Rewrite the rows below with "home button" changed to "Home key" and nothing else altered. Leave the pictures out of your answer.

.....

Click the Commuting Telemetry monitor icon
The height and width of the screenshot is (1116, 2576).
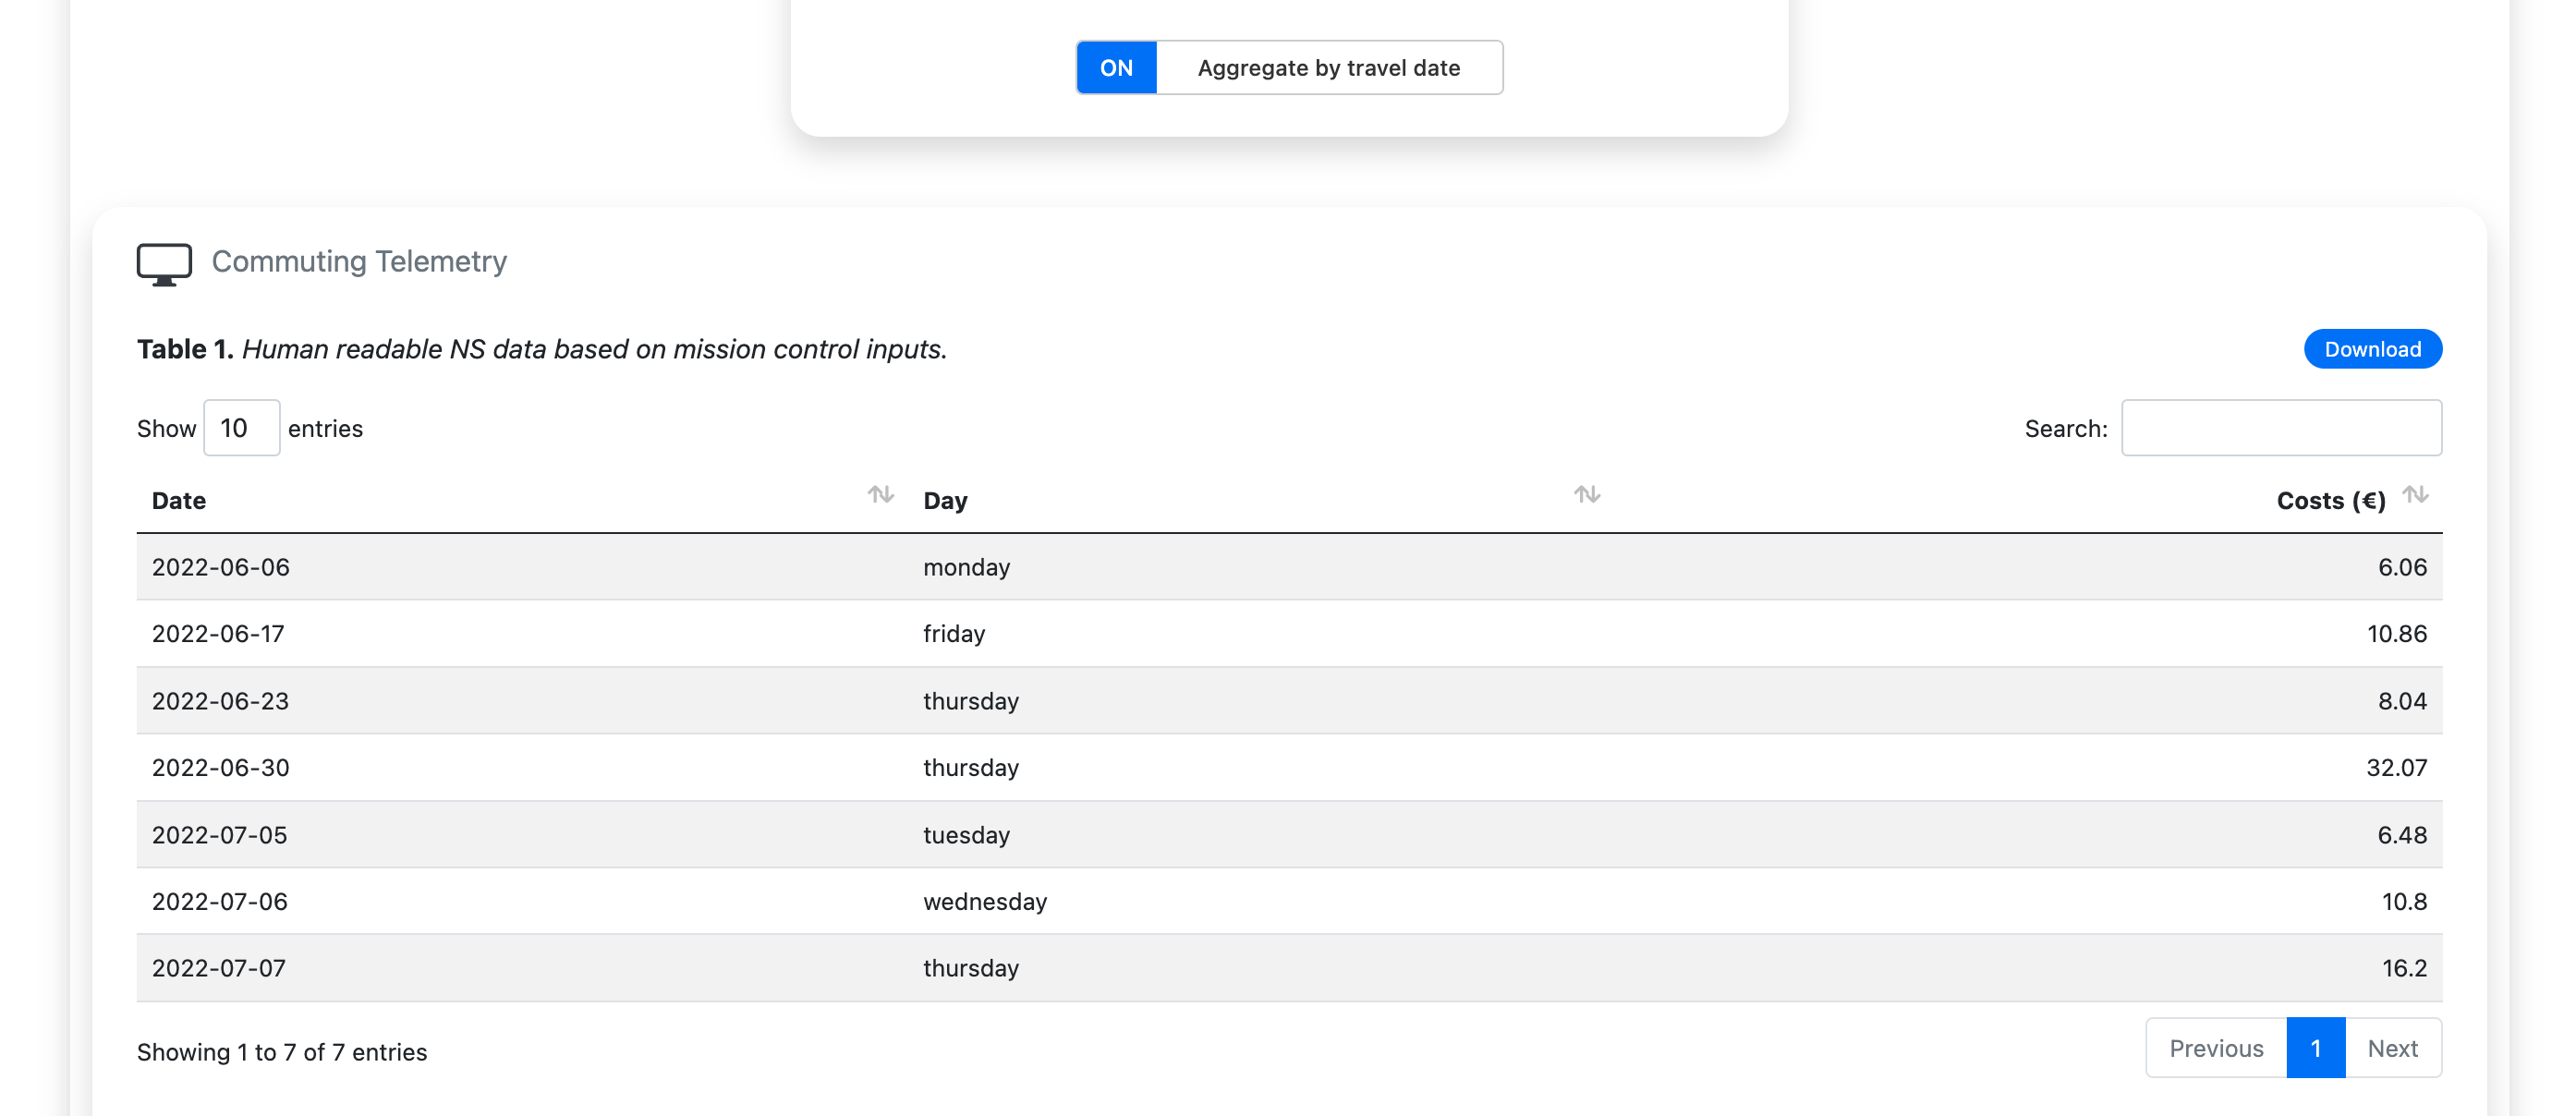coord(164,264)
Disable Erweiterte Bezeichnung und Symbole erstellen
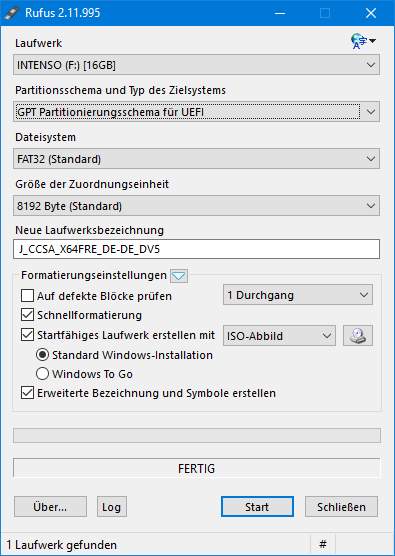Image resolution: width=395 pixels, height=556 pixels. click(27, 393)
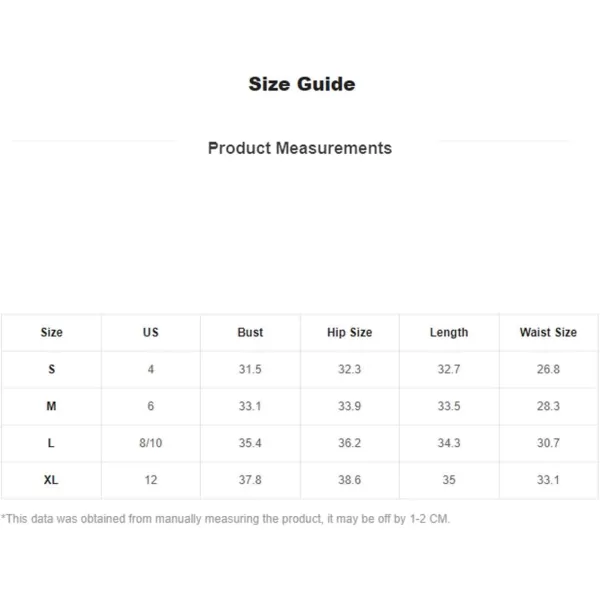Image resolution: width=600 pixels, height=600 pixels.
Task: Click the 26.8 waist size cell
Action: [548, 369]
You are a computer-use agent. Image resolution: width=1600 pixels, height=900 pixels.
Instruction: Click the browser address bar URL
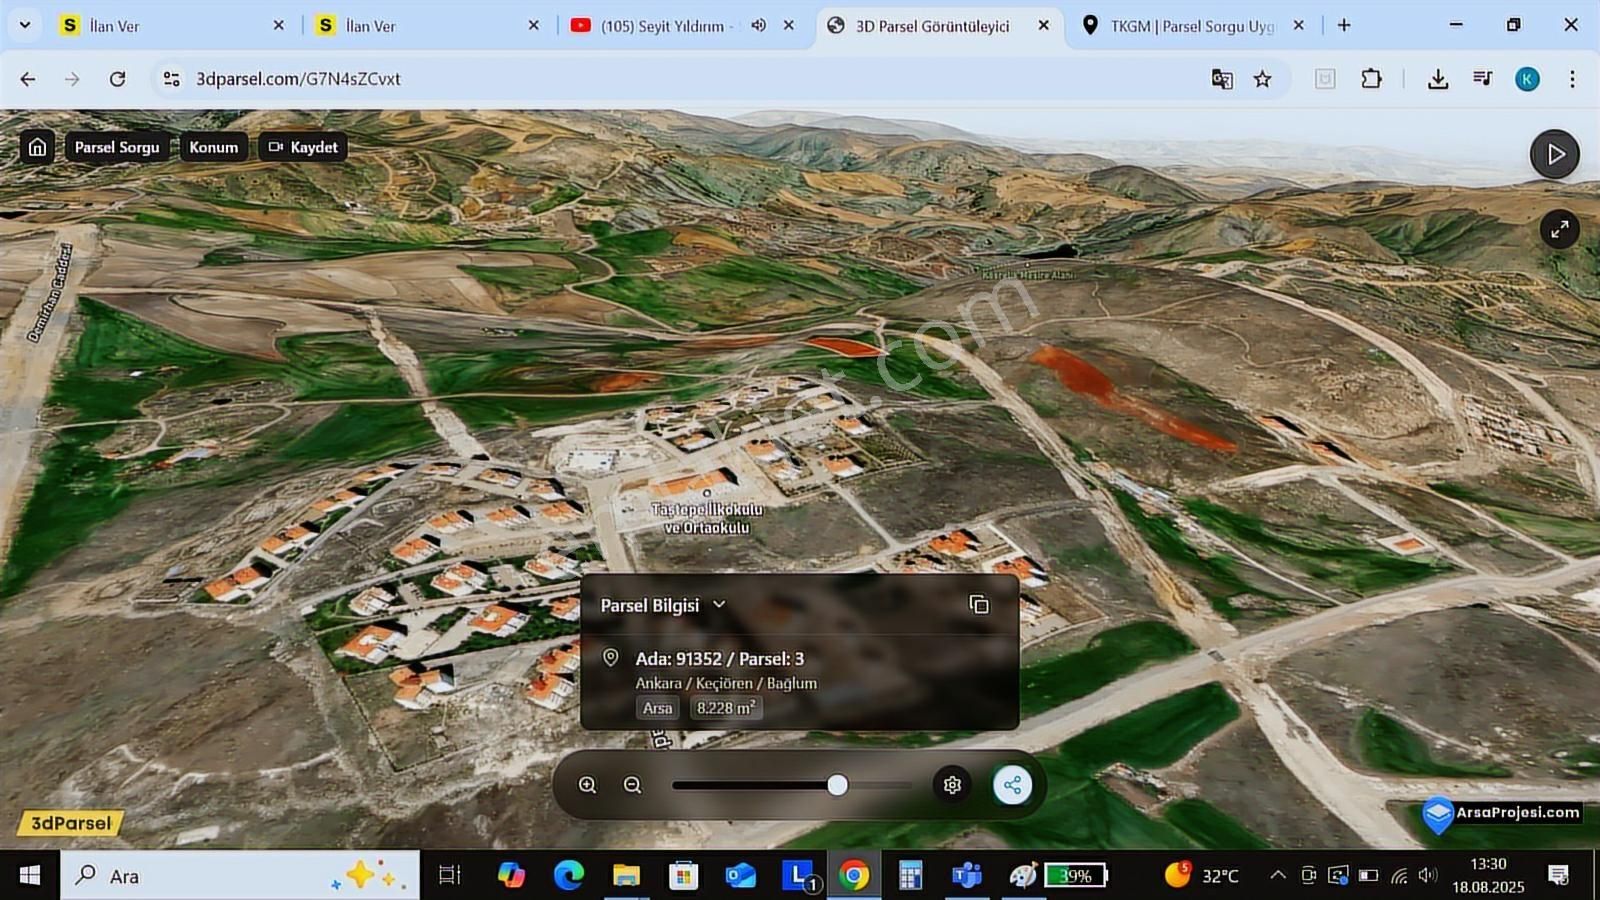pyautogui.click(x=298, y=79)
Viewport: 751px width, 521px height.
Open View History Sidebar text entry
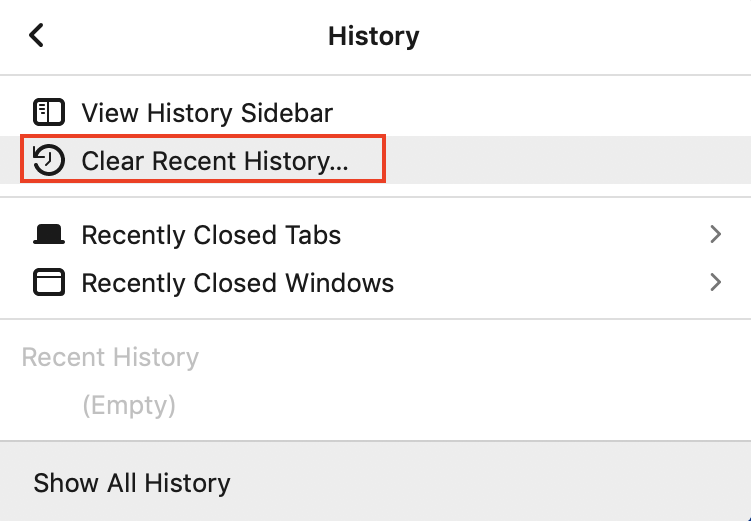[207, 113]
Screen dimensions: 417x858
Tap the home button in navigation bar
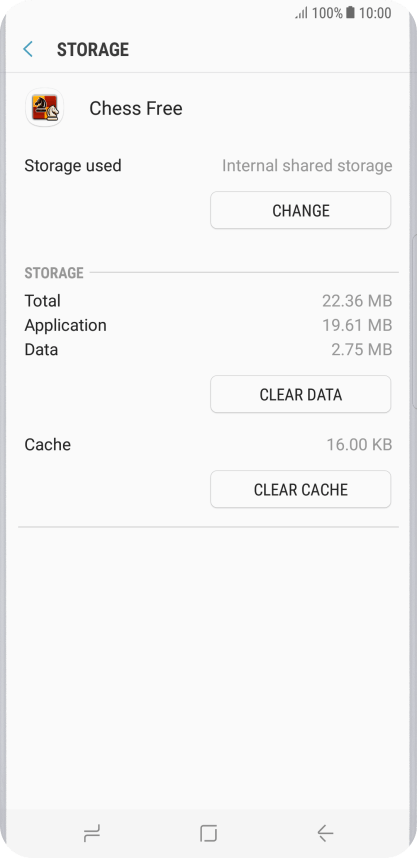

.....

> **EXERCISE RESPONSE**
Click the Commuting Telemetry monitor icon
The height and width of the screenshot is (1116, 2576).
coord(164,264)
Disable Erweiterte Bezeichnung und Symbole erstellen
Image resolution: width=395 pixels, height=556 pixels. click(27, 393)
Image resolution: width=600 pixels, height=600 pixels.
Task: Click the 26.8 waist size cell
Action: [548, 369]
You are a computer-use agent. Image resolution: width=1600 pixels, height=900 pixels.
Instruction: Click the browser address bar URL
pyautogui.click(x=298, y=79)
Viewport: 751px width, 521px height.
Open View History Sidebar text entry
[207, 113]
Screen dimensions: 417x858
Tap the Home key in navigation bar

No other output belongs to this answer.